Allowing real estate licensees to give an IABS, Information About Brokerage Services, to the seller or buyer at the time of contract. The information in the form was intended to be given prior to any substantive conversations taking place. Commercial agents readily state they hand over the IABS to the buyer at the same time the agent writes the lease or offer to purchase contract. They have stated many times they would not even use it except they cannot get office funding without handing a signed IABS over to the office manager along with the lease or contract of sale. The IABS is to be given at first contact where substantive conversation takes place. The agent as a practice should give it to the buyer or seller at time of first contact.
Agreement to show and sell property as an intermediary is on the TAR® or a company’s Buyer Representation Agreement.
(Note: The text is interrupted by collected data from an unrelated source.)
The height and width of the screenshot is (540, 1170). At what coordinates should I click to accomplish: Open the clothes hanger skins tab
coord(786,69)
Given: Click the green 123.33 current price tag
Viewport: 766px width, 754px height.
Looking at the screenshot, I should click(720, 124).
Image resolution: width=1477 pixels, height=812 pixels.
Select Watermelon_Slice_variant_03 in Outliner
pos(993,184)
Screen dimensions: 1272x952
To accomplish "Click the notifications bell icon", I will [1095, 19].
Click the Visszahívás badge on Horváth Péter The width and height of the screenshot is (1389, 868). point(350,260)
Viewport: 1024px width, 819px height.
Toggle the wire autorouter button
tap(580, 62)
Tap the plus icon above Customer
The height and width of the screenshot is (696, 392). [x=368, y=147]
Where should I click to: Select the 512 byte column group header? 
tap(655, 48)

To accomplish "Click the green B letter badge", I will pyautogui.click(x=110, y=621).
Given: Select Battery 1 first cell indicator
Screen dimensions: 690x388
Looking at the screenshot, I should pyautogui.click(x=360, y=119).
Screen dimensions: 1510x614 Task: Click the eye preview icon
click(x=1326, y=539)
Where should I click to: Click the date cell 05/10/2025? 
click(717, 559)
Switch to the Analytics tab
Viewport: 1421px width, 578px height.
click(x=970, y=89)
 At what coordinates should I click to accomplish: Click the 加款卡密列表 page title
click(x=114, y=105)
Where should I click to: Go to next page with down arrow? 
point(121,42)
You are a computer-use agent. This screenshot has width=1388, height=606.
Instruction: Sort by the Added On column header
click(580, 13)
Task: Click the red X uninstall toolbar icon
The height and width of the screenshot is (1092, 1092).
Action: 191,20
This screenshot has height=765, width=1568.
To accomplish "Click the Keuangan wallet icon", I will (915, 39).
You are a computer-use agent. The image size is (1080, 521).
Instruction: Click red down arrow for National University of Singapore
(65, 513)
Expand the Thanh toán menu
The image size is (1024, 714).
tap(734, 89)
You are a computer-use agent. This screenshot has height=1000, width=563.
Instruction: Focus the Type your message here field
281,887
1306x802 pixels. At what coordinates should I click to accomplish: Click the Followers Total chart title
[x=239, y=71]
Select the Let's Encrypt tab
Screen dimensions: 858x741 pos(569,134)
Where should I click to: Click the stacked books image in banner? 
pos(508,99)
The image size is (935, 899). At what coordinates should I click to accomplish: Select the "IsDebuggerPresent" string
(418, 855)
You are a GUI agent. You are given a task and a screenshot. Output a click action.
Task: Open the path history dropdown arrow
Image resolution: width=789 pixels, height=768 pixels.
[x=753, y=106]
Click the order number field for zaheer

The time to get permission to be an intermediary is not when the buyer is ready to write an offer. Agents often use the TAR® Intermediary Relationship Notice at the same time they write the offer for the buyer to submit to the seller. This again is not correct practice as this is "after the fact" notification. If the agent used a signed Tenant Representation Agreement or Buyer Representation Agreement at first contact which authorizes intermediary by the client then all is well as you, the agent, begin to show property.
Decorating allowances are a red flag at the closing or any conversation with a buyer, seller, agent, lender etc. Money given back at closing to the buyer is a red flag unless it is spelled out to the mortgage lender what it is for and the lender agrees. These situations where a lender agrees to money being given back to the buyer at closing are "far and few" between.
A BTSA, Bonus to Selling Agent, must have written permission from the seller for the bonus to be given to the Selling Agent. Any money given back to a real estate agent after the closing in the form of a BTSA must have been on the closing statement and have the authorization of the seller and buyer. If an agent were to give their BTSA to the buyer-client, the seller needs to know this as fees, bonuses, must have the permission of both principals to the transaction. If the agent were to give their bonus to the buyer, general practice is to disclose it on the HUD closing statement and it is used for closing costs at the time of closing. Any kickback to the buyer would need to be disclosed to the lender. Disclosure means written notice.
These are just a few of the day to day situations that can be remedied by using correct business systems. These correct practices make you more valuable to your clients as they know their chances of being in a lawsuit and in court are limited. Doing the right thing today will not cost you the sale. It will relieve you of attorney’s fees which will far surpass your commission dollars received on the sale.